=== Extrait de page ===
((
De nombreux logiciens, à commencer par Gottlob Frege et David Hilbert, mais également Bertrand Russell et Alfred North Whitehead avec leurs Principia Mathematica, ont développé la logique sous une forme axiomatique inspirée par la méthode euclidienne : les lois logiques sont déduites à partir d’axiomes en utilisant essentiellement la règle de modus ponens. Cette méthode simple a révélé des difficultés liées au fait que les raisonnements sous hypothèses, pratique pourtant courante en mathématiques, ne sont pas directement représentables[Notes 1].
))
=== Documents extraits ===
((
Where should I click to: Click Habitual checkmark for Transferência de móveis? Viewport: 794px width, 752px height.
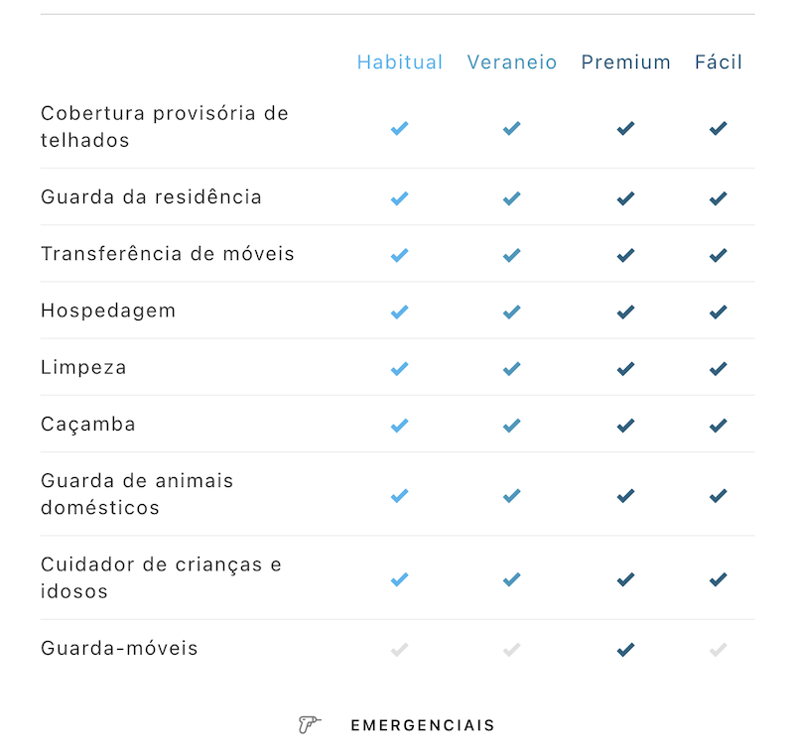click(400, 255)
))
((
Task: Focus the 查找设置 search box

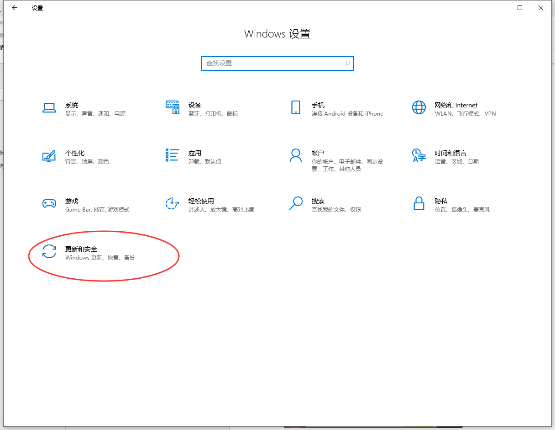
))
=== Exercice ===
Quels sont tous les logiciens nommés dans l'extrait sur la logique axiomatique ?

=== Résultat obtenu ===
Gottlob Frege, David Hilbert, Bertrand Russell, Alfred North Whitehead